# Examples of all decoders (except Kalman Filter)

In this example notebook, we:
1. Import the necessary packages
2. Load a data file (spike trains and outputs we are predicting)
3. Preprocess the data for use in all decoders
4. Run all decoders and print the goodness of fit
5. Plot example decoded outputs

See "Examples_kf_decoder" for a Kalman filter example. <br>
Because the Kalman filter utilizes different preprocessing, we don't include an example here. to keep this notebook more understandable

## 1. Import Packages

Below, we import both standard packages, and functions from the accompanying .py files

In [None]:
#Import standard packages
import numpy as np
import matplotlib.pyplot as plt
%matplotlib inline
from scipy import io
from scipy import stats
import pickle

# If you would prefer to load the '.h5' example file rather than the '.pickle' example file. You need the deepdish package
# import deepdish as dd 

#Import function to get the covariate matrix that includes spike history from previous bins
from Neural_Decoding.preprocessing_funcs import get_spikes_with_history

#Import metrics
from Neural_Decoding.metrics import get_R2
from Neural_Decoding.metrics import get_rho

from Neural_Decoding.decoders import WienerFilterClassification
from Neural_Decoding.decoders import SVClassification
from Neural_Decoding.decoders import XGBoostClassification
from Neural_Decoding.decoders import DenseNNClassification
from Neural_Decoding.decoders import SimpleRNNClassification
from Neural_Decoding.decoders import GRUClassification
from Neural_Decoding.decoders import LSTMClassification


from Neural_Decoding.decoders import WienerFilterDecoder
from Neural_Decoding.decoders import WienerFilterRegression


## 2. Load Data
The data for this example can be downloaded at this [link](https://www.dropbox.com/sh/n4924ipcfjqc0t6/AACPWjxDKPEzQiXKUUFriFkJa?dl=0&preview=example_data_s1.pickle). It was recorded by Raeed Chowdhury from Lee Miller's lab at Northwestern.
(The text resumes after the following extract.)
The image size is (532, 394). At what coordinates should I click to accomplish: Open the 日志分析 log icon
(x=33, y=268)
The data that we load is in the format described below. We have another example notebook, "Example_format_data", that may be helpful towards putting the data in this format.
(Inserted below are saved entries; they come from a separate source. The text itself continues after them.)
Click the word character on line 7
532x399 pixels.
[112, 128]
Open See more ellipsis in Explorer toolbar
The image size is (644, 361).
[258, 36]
Neural data should be a matrix of size "number of time bins" x "number of neurons", where each entry is the firing rate of a given neuron in a given time bin

The output you are decoding should be a matrix of size "number of time bins" x "number of features you are decoding"

 

In [None]:
# folder='' #ENTER THE FOLDER THAT YOUR DATA IS IN
# folder='/home/jglaser/Data/DecData/' 
folder='/Users/jig289/Dropbox/Public/Decoding_Data/'

with open(folder+'example_data_s1.pickle','rb') as f:
    neural_data,vels_binned=pickle.load(f,encoding='latin1') #If using python 3
#     neural_data,vels_binned=pickle.load(f) #If using python 2

# #If you would prefer to load the '.h5' example file rather than the '.pickle' example file.
# data=dd.io.load(folder+'example_data_s1.h5')
# neural_data=data['neural_data']
# vels_binned=data['vels_binned']

## 3. Preprocess Data

### 3A. User Inputs
The user can define what time period to use spikes from (with respect to the output).

In [None]:
bins_before=6 #How many bins of neural data prior to the output are used for decoding
bins_current=1 #Whether to use concurrent time bin of neural data
bins_after=6 #How many bins of neural data after the output are used for decoding

### 3B. Format Covariates

#### Format Input Covariates

In [None]:
# Format for recurrent neural networks (SimpleRNN, GRU, LSTM)
# Function to get the covariate matrix that includes spike history from previous bins
X=get_spikes_with_history(neural_data,bins_before,bins_after,bins_current)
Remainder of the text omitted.